* Exercise: Show every line below where "will" can be found.
──────── Data in this exercise
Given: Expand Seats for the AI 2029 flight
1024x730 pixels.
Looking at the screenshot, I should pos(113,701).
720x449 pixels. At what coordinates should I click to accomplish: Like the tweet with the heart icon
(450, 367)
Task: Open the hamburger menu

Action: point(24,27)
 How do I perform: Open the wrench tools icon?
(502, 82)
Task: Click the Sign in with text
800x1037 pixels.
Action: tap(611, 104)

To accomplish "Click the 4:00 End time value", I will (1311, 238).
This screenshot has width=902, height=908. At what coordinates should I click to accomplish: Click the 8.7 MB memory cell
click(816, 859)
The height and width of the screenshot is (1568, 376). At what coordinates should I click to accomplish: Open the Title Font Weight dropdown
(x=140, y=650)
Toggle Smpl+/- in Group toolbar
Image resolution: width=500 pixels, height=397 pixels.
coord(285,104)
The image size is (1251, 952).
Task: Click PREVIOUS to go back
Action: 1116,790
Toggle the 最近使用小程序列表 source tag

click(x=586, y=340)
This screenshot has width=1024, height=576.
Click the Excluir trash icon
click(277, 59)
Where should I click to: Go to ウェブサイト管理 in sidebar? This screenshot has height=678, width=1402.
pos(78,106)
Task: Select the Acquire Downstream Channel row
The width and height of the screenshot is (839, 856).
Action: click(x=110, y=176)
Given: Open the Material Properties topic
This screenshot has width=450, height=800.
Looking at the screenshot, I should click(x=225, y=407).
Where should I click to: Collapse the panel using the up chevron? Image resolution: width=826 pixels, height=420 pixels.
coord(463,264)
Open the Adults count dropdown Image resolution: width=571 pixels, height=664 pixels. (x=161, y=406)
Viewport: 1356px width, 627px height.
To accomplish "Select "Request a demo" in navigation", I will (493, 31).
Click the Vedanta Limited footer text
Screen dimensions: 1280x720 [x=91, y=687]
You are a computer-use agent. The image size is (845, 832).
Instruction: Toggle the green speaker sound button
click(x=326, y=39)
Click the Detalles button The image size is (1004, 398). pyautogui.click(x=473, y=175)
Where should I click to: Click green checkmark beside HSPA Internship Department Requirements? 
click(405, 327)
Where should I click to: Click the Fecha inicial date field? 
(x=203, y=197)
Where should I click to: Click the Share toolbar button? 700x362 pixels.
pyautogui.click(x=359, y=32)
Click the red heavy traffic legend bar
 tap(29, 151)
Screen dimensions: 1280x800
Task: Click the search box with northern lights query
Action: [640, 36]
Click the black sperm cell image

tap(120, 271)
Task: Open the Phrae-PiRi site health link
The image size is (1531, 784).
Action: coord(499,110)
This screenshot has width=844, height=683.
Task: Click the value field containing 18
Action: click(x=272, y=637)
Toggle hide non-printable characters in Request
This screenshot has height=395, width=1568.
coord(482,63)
────────────────
* Solution to this task:
To accomplish "Click the 4:00 End time value", I will (1311, 238).
To accomplish "Select "Request a demo" in navigation", I will (493, 31).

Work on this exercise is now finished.